Given instruction:
Please reproduce word for word the material from the line containing "Screen dimensions: 1407x948" to the line containing "coord(94,47)", including both of those lines.

● ● ● ● ● ● ●

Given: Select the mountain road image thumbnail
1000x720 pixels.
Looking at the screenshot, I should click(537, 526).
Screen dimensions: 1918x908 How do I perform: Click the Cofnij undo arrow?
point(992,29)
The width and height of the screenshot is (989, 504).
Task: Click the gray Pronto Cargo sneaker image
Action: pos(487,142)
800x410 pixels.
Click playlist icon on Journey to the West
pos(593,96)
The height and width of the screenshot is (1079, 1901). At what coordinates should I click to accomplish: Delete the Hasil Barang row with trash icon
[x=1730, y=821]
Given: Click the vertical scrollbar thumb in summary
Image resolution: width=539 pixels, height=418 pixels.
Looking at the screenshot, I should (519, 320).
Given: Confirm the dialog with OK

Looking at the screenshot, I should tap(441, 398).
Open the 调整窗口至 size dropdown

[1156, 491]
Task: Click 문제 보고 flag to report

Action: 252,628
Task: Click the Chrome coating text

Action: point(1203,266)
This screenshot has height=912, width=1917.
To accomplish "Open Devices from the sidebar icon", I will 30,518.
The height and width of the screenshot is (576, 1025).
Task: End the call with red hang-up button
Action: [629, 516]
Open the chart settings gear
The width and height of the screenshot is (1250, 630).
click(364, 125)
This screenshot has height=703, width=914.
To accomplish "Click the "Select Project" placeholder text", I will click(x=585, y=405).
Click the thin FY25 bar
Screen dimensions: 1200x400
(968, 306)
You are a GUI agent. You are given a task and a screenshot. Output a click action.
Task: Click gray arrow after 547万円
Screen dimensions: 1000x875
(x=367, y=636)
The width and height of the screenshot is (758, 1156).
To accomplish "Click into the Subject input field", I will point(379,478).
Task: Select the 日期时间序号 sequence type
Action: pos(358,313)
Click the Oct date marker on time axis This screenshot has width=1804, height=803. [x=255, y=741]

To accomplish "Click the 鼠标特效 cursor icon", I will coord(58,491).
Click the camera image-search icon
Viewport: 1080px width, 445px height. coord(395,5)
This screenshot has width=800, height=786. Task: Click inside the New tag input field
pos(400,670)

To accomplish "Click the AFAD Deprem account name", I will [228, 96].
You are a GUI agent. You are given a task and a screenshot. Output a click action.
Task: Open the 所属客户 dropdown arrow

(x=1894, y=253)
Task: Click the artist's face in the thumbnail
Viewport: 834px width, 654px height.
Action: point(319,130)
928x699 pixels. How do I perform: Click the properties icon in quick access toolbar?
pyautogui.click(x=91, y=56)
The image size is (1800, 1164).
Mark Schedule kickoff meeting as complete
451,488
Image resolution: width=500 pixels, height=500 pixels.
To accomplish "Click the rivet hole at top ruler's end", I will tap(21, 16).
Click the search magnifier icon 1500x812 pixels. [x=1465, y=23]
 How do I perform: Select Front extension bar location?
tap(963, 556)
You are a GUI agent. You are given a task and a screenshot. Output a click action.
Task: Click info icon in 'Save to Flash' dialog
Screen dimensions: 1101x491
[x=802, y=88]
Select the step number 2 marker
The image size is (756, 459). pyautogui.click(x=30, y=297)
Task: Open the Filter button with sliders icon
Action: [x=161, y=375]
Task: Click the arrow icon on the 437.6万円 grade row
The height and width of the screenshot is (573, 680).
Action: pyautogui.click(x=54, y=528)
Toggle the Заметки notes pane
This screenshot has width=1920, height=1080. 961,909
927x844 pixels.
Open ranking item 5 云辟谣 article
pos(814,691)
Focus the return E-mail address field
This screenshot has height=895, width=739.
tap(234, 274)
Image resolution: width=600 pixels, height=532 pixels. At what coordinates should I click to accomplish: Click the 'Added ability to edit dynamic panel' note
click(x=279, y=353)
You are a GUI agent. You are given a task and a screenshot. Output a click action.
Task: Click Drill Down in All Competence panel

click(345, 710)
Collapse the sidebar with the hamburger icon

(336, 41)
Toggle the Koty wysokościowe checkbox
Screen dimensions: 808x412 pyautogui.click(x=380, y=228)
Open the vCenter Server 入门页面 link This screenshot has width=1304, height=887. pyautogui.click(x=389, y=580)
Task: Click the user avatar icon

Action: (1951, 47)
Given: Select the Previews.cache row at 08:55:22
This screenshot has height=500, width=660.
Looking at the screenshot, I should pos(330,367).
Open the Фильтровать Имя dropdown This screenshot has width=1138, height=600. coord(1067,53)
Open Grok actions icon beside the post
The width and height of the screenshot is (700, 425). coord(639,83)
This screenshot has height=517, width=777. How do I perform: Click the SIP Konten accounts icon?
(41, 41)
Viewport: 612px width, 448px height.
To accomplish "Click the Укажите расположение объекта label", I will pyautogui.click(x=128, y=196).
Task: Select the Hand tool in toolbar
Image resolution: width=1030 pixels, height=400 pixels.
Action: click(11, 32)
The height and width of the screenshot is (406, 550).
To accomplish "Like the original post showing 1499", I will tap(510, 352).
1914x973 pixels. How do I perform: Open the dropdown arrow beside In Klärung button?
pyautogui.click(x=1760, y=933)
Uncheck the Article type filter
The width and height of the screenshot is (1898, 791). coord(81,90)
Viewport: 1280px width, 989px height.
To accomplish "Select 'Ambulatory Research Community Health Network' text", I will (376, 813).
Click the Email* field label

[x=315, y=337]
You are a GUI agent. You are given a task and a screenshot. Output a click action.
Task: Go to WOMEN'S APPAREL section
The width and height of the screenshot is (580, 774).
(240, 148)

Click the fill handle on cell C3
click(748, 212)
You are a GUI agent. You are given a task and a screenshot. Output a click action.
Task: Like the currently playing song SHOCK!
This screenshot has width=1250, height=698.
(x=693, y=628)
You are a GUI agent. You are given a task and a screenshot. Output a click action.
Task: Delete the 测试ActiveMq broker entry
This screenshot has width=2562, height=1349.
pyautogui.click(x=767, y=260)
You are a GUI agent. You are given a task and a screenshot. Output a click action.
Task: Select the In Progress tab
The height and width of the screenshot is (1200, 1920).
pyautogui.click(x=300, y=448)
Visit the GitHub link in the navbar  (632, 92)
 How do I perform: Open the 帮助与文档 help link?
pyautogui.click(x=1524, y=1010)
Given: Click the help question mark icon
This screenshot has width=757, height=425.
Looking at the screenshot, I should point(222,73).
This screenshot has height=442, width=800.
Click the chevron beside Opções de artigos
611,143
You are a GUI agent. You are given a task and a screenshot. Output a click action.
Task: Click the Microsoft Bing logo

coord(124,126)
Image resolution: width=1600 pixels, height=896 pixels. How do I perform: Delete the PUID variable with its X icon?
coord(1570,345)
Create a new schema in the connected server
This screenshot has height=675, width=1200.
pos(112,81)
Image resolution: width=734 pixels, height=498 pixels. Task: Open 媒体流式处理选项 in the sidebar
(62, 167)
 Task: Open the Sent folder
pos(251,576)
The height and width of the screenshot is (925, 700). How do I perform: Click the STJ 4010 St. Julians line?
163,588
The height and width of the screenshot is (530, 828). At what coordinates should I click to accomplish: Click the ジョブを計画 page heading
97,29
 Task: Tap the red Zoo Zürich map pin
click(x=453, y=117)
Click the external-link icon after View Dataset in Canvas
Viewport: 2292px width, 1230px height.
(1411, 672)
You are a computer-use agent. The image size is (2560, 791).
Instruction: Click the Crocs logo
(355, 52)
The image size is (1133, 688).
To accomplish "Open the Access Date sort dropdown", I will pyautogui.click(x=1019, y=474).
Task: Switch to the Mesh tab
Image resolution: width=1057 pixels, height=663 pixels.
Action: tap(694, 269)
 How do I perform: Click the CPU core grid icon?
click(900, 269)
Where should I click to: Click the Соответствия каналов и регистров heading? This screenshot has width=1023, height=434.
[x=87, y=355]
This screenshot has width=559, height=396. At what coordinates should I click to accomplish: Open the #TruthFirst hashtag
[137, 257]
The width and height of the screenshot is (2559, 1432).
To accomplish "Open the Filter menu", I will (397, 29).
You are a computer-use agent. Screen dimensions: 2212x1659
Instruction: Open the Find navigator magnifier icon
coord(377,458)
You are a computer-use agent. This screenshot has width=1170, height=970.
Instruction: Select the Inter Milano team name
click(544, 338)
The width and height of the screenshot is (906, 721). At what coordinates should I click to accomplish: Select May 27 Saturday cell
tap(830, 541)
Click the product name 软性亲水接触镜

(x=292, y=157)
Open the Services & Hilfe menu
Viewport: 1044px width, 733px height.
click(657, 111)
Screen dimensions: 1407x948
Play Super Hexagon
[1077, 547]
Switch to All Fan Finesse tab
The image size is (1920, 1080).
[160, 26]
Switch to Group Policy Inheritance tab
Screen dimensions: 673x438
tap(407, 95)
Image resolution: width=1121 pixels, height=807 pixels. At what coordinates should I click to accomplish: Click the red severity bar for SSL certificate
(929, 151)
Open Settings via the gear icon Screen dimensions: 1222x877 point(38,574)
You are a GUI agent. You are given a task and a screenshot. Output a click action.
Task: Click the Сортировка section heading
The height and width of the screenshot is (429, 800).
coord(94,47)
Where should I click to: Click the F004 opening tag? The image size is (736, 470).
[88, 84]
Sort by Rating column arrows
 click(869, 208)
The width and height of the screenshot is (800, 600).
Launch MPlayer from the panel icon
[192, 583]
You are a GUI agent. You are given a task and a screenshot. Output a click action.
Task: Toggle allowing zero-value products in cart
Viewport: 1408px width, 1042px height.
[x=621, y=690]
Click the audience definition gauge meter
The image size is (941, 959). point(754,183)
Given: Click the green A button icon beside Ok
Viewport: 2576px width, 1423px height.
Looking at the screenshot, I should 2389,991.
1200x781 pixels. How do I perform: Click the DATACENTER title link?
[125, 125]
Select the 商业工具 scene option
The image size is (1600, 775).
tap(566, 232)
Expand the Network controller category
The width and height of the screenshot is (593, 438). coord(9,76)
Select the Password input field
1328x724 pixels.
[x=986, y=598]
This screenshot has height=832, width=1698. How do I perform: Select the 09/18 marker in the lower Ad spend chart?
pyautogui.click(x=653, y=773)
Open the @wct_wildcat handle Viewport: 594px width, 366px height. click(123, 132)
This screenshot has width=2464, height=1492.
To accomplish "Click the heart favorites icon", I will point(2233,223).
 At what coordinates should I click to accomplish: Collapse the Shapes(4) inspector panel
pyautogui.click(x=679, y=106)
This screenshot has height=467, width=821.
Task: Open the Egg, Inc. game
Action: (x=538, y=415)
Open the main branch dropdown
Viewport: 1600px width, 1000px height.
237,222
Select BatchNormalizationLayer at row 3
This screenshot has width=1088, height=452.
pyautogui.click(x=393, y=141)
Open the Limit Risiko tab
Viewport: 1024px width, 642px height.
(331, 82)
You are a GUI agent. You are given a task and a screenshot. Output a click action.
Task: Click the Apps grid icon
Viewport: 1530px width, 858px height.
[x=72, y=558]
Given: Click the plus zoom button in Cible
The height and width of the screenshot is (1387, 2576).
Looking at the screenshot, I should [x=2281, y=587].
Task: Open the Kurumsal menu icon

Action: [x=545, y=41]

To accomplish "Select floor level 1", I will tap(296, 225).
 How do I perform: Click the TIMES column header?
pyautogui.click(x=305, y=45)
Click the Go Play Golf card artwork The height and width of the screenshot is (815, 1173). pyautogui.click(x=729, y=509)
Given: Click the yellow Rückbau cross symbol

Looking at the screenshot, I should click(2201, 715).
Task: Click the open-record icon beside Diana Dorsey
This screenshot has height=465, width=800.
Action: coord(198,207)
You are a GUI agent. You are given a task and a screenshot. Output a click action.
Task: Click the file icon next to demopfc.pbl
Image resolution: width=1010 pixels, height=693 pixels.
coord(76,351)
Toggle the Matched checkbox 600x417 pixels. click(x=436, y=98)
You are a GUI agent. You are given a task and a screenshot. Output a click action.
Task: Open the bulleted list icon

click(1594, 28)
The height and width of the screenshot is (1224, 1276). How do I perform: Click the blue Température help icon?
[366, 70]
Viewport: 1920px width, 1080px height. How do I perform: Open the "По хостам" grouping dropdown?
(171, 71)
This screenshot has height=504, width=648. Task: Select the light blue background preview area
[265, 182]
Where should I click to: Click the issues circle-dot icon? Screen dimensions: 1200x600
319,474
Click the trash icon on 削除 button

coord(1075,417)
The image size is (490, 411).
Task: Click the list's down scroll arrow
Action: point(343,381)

● ● ● ● ● ● ●

Worked solution:
Screen dimensions: 1407x948
Play Super Hexagon
[1077, 547]
Switch to All Fan Finesse tab
The image size is (1920, 1080).
[160, 26]
Switch to Group Policy Inheritance tab
Screen dimensions: 673x438
tap(407, 95)
Image resolution: width=1121 pixels, height=807 pixels. At what coordinates should I click to accomplish: Click the red severity bar for SSL certificate
(929, 151)
Open Settings via the gear icon Screen dimensions: 1222x877 point(38,574)
You are a GUI agent. You are given a task and a screenshot. Output a click action.
Task: Click the Сортировка section heading
The height and width of the screenshot is (429, 800).
coord(94,47)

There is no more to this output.